Long before Delimondo became known for its premium corned beef products, Katrina Ponce Enrile was already experimenting with business as a child. For her, entrepreneurship did not begin in boardrooms or formal business training. It started with saving allowance money, selling ice candy during summer, and learning early lessons about hard work from her father.
“As a child, I was always very much into my dad being an Ilocano,” Enrile recalls. “He always taught me the value of hard work and of money.”
Those lessons shaped how she viewed spending and saving at an early age.
“So he said, save your money and use it properly,” she says.
Unlike many children who quickly spent their school allowance, Enrile developed the habit of holding on to her money and finding ways to earn more.
“I would always save my baon,” she recalls. “He’d give me baon, but I wouldn’t spend it on.”
That mindset gradually evolved into small entrepreneurial projects.
“And every summer I would start selling ice candy,” Enrile says. “Doing things, you know, to just earn me more money.”
Many entrepreneurs often show early signs of commercial instinct long before launching formal businesses. Childhood ventures such as selling snacks, trading small products, or finding ways to earn independently often help develop confidence in selling, risk-taking, and money management.
For Enrile, those experiences created an early familiarity with entrepreneurship that continued into her university years.
Building Businesses While Still Young
While studying at the University of the Philippines, Enrile began launching businesses on a much larger scale.
“Fast forward into college, into university, I opened Pandesal Magic,” she says.
What started as a student venture quickly expanded into multiple locations.
“I had five branches, one in Juana, one in Katipunan, one in Claro M. Recto where the university belt was, and another in SM Makati in the food court,” Enrile recalls.
At the time, she was still very young.
“I was in my late teens, early 20s.”
The story illustrates another entrepreneurial pattern often seen among founders: many start by experimenting across different industries before eventually building the business they become known for later.
Enrile did not stop with food retail. She also entered the clothing business through a fashion venture called Options.
“Then I also started Options, a clothing line,” she says.
Initially, the business focused on custom-made pieces.
“At first, it was made-to-order pieces,” Enrile explains.
Eventually, the business expanded into ready-to-wear apparel.
“And later on, I branched into ready-to-wear.”
The company eventually secured retail presence inside Shoe Mart.
“I even had a stall in Shoe Mart,” she recalls.
These early experiences exposed Enrile to different aspects of entrepreneurship, including retail operations, inventory management, customer demand, and expansion.
Rather than focusing on a single business immediately, she experimented across multiple categories while still relatively young.
Learning Through Experience
One of Enrile’s lesser-known ventures also involved garment exports.
“I also managed to export,” she says.
At the time, exporting garments involved significant logistical and regulatory challenges, particularly for smaller operators.
“I was left with over 2,000 machines and a whole bodega full of materials,” Enrile recalls.

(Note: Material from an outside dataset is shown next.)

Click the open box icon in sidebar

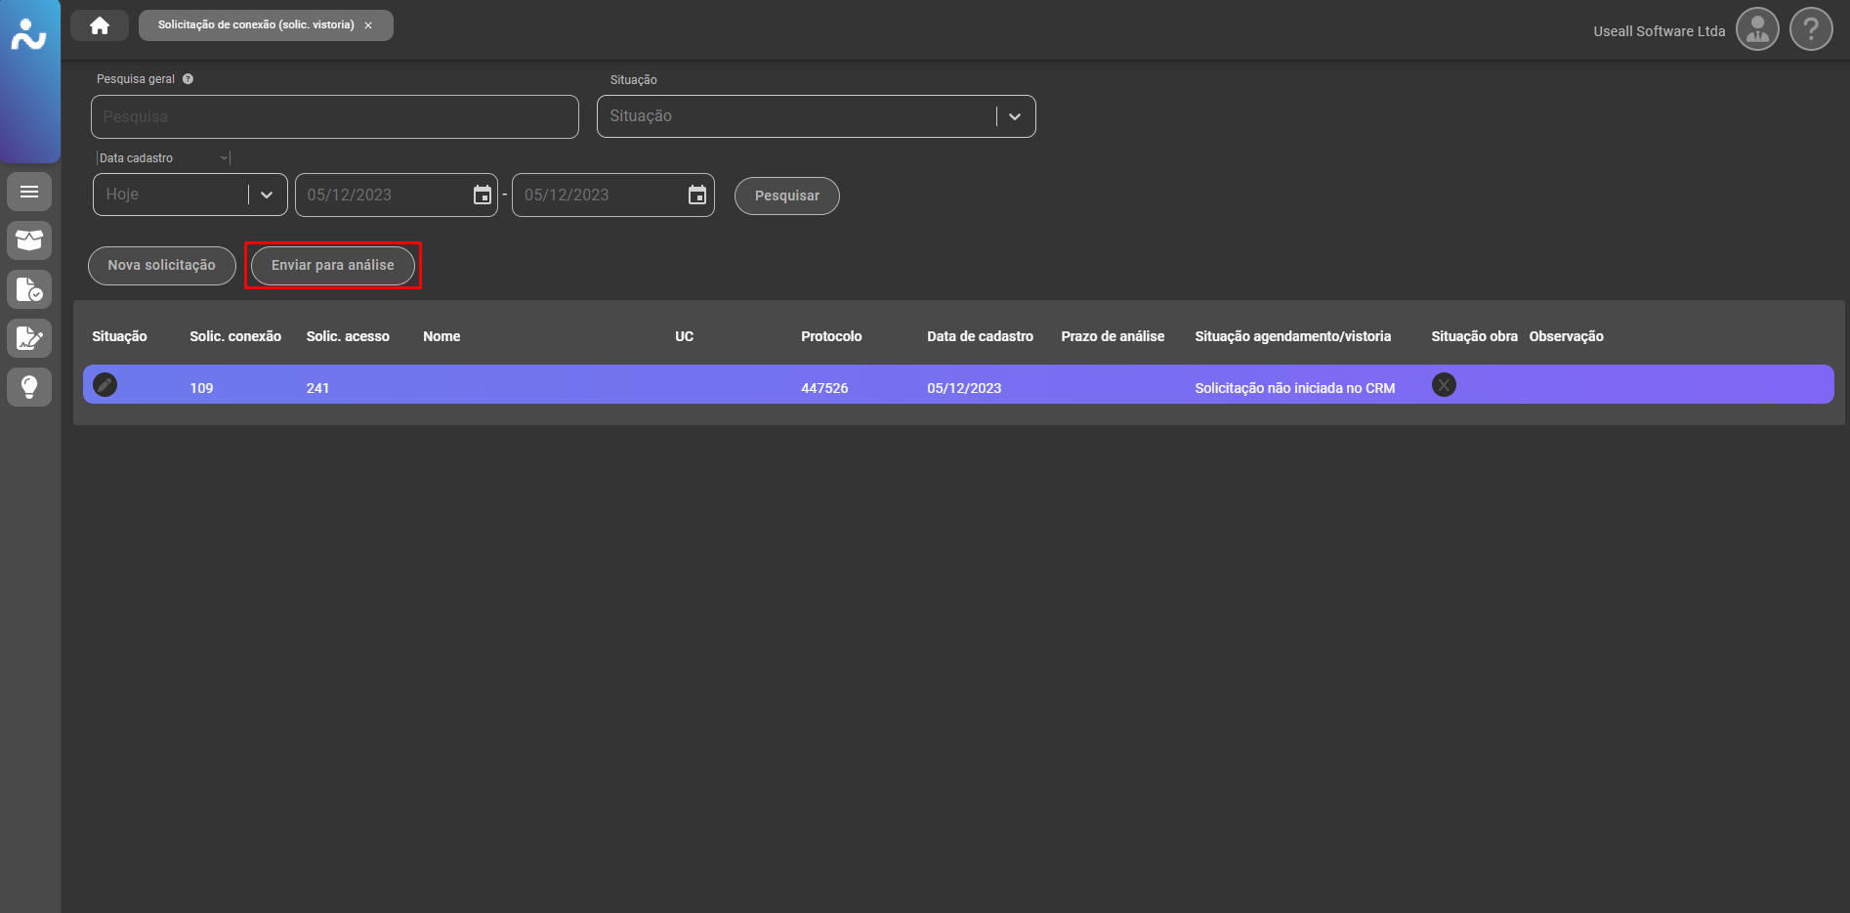tap(29, 240)
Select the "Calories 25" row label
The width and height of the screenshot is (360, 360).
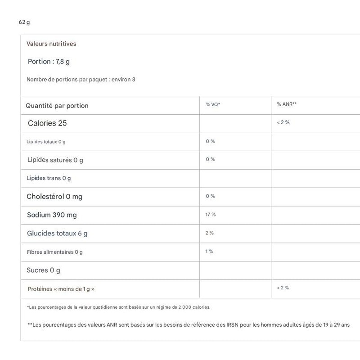47,123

Despite lacking certain export quotas that were often required during that period, she still managed to operate the business.
“Even though I didn’t have a quota—because at that time you needed one to export to the United States or anywhere else—I was still able to manage.”
That experience became another important part of her entrepreneurial background.
“That became part of my background,” she says.
The story highlights an important reality about entrepreneurship: many successful founders develop business instincts not through formal theory, but through repeated exposure to real operational challenges.
By her early twenties, Enrile had already experienced food retail, fashion, mall operations, and exporting—long before building the brand she would later become known for.
Developing an Entrepreneurial Mindset Early
Looking back, Enrile’s early ventures reveal how entrepreneurship often develops gradually through experimentation rather than through a single breakthrough idea.
Her experiences selling ice candy, operating bakery branches, managing a clothing line, and handling exports gave her firsthand exposure to risk, operations, sales, and expansion at a relatively young age.
Just as importantly, the mindset behind those ventures was shaped early by lessons about discipline, saving, and hard work.
For Enrile, entrepreneurship was never simply about launching one company. It became a way of thinking that started long before Delimondo existed.